=== PROBLEM TO SOLVE ===
When you reach the line with "Where should I click to: Click the 删除", transcribe it and each line after it through the last one below, exactly. Pictures stay out.

Stored items:

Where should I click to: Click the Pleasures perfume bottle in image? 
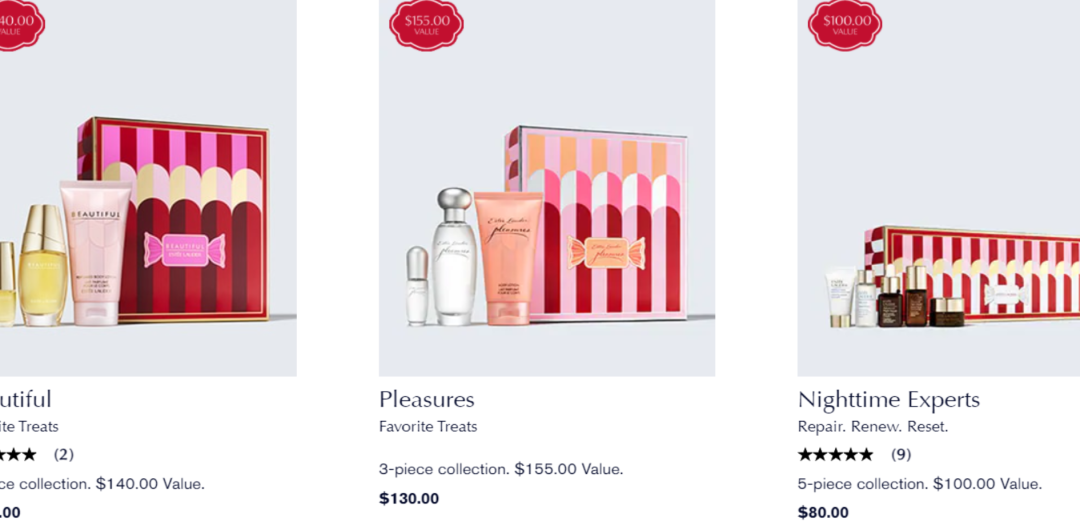coord(454,257)
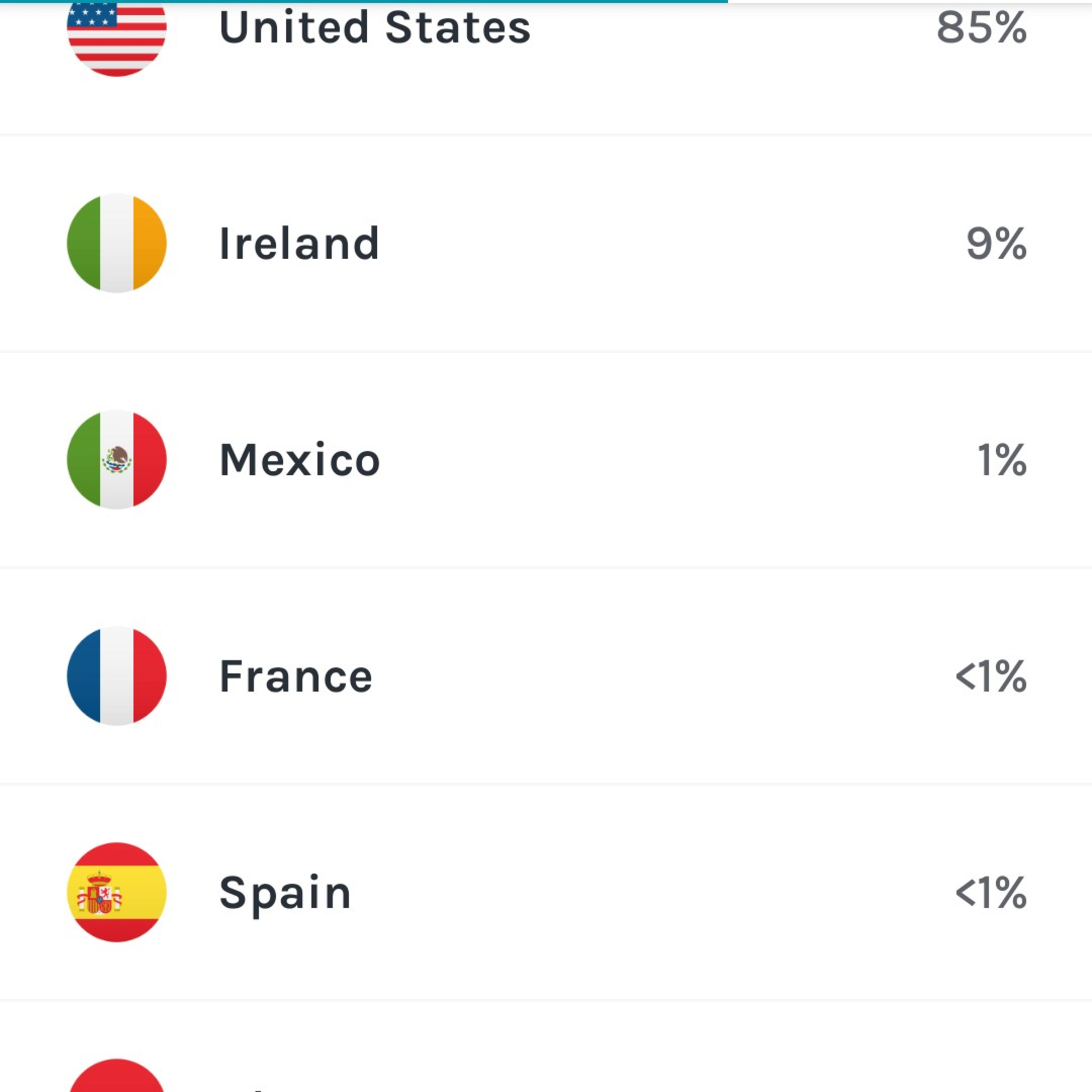The width and height of the screenshot is (1092, 1092).
Task: Open the France country label
Action: tap(296, 676)
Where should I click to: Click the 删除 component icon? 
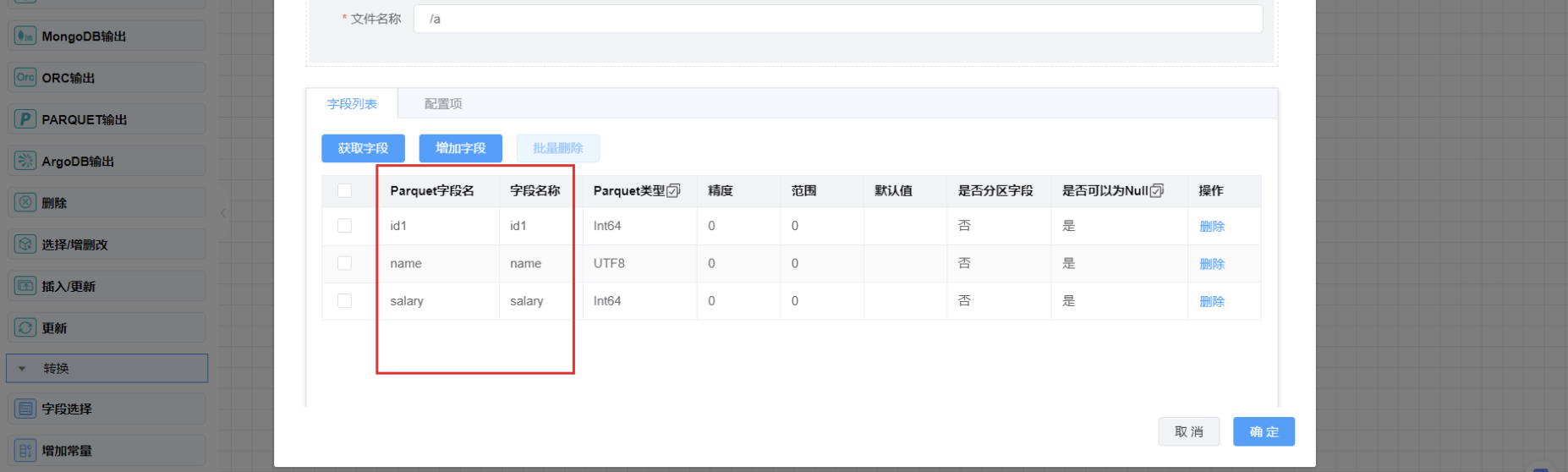[25, 202]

=== SOLUTION TO THE EXERCISE ===
Where should I click to: Click the 删除 component icon? 
[25, 202]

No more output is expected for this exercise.